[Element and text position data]
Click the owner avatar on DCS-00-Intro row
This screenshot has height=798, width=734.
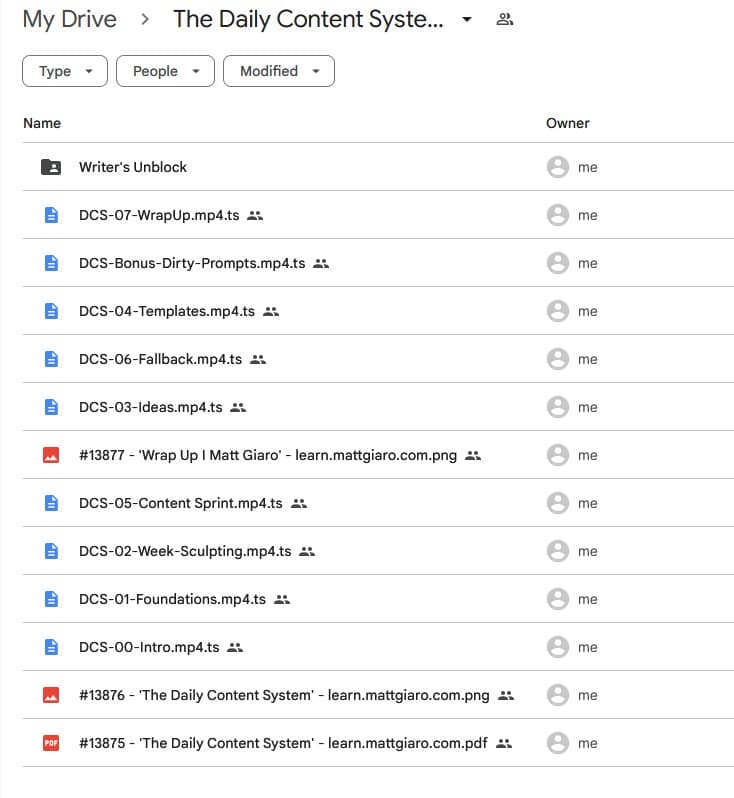(557, 647)
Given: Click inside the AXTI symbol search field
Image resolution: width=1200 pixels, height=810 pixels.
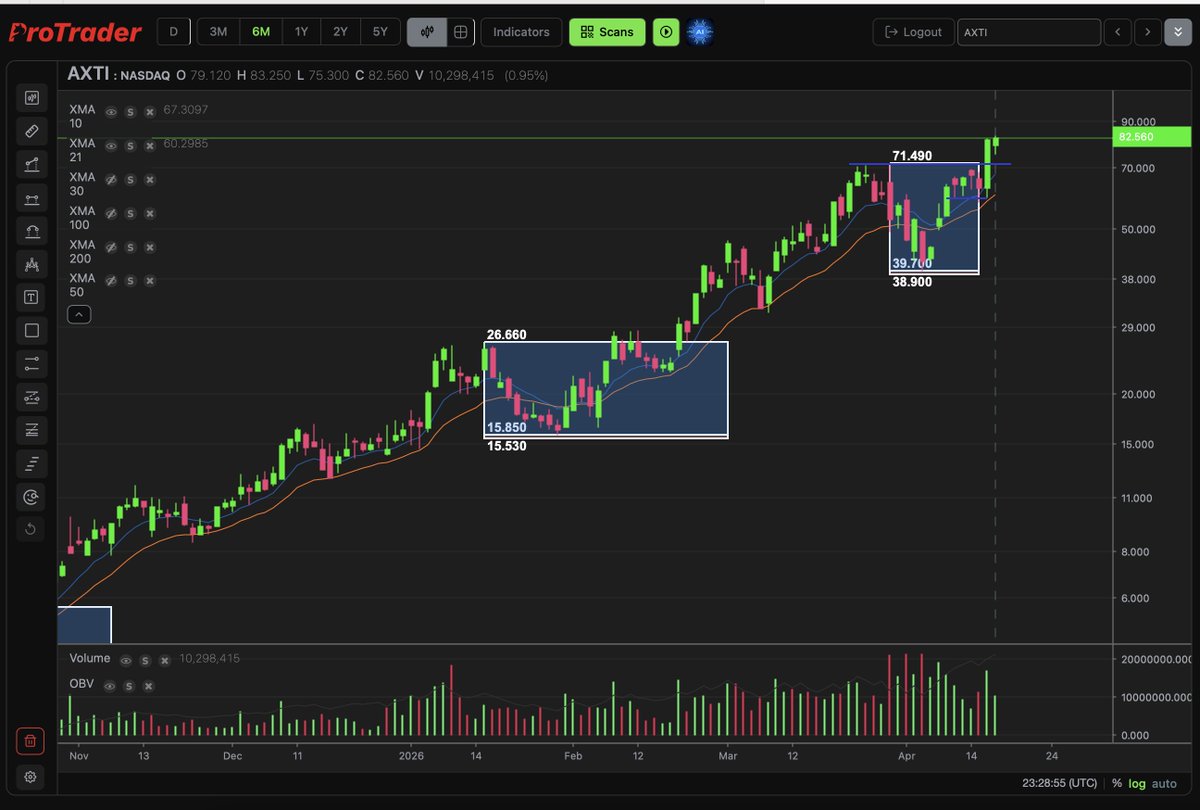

= The problem =
Rewrite all of the data above, replacing every "Click" with "Tap" and changing nothing else. Omit the pictures from your version.

= Final result =
Tap the owner avatar on DCS-00-Intro row
This screenshot has height=798, width=734.
(557, 647)
Given: Tap inside the AXTI symbol search field
Image resolution: width=1200 pixels, height=810 pixels.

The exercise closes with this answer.